日本の経済の中心地、東京・丸の内。敏腕経済記者たちが“マル秘”財界情報を覆面で執筆する
★アップルの“下請け”は
2月上旬、米アップル(ティム・クックCEO)が2020年代半ばに発売予定の自動電気自動車(EV)、「アップルカー」の生産委託先として日本車メーカーに打診したと報道された。
トヨタ自動車(豊田章男社長)はハイブリッド車(HV)の世界最大手で自社のビジネスモデルを脅かしかねないEVの量産には手を貸さないとみられる。かつて米テスラ(イーロン・マスクCEO)と資本業務提携して米国でEVを共同生産したが、ほどなく手を引いている。
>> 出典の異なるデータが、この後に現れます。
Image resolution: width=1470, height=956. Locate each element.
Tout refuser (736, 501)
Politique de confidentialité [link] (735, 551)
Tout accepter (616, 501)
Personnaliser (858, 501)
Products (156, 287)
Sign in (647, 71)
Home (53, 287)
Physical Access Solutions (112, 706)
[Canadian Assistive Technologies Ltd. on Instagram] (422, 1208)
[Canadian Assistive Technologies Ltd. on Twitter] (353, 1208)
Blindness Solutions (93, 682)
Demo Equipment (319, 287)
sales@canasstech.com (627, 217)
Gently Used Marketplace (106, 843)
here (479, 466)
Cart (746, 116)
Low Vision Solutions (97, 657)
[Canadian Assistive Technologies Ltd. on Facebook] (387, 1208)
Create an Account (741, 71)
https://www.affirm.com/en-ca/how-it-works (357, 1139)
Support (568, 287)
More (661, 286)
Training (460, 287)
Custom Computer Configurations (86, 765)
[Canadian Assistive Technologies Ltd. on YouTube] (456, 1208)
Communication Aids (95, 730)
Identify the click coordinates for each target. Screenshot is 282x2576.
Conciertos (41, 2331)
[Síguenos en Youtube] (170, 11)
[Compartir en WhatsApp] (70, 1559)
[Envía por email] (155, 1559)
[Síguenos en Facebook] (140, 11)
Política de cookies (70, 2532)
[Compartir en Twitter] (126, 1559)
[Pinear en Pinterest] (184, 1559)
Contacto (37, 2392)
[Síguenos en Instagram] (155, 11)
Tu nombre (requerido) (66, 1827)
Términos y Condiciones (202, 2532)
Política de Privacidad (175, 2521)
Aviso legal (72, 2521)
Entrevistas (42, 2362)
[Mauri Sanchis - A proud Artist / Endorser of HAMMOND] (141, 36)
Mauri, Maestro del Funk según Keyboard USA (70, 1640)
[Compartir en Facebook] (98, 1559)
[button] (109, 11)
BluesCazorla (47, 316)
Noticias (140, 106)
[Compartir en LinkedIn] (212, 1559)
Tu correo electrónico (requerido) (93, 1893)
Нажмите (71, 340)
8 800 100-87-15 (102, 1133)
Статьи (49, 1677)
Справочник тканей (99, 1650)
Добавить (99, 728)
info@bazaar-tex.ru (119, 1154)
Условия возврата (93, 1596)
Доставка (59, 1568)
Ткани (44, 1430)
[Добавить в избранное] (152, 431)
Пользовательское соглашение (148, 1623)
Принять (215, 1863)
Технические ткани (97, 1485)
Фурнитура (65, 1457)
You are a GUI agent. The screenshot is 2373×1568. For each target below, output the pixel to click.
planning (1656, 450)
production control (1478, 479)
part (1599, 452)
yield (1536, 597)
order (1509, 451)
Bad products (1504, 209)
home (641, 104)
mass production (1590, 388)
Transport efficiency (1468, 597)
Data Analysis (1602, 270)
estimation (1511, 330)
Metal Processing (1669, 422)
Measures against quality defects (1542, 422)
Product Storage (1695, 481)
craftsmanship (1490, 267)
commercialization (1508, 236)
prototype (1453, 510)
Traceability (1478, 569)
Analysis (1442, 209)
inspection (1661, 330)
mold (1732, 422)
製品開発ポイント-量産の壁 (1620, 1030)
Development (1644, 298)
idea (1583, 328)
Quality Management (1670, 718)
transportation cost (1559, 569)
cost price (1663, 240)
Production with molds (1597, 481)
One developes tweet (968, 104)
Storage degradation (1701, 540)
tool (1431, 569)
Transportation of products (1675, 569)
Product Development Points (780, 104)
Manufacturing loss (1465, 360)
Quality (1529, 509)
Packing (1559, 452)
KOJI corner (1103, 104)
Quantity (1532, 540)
EVに積極的な日産自動車(アシュワニ・グプタCOO)は「同社が21年に出すSUV(スポーツ多目的車)タイプのEV『アリア』がアップルEVと競合する」(証券会社のアナリスト)。すでにグプタ氏が否定的なコメントを出している。
三菱自動車(加藤隆雄CEO)は、第1世代の小型EV「i-MiEV」のほかPHVの「アウトランダーPHEV」を生産しておりEVのノウハウはある。アップルが委託生産を任せるに足る技術を持ったメーカーの一つだ。「アップルが設備投資をしてくれるならば可能性はある」(三菱グループ首脳)という。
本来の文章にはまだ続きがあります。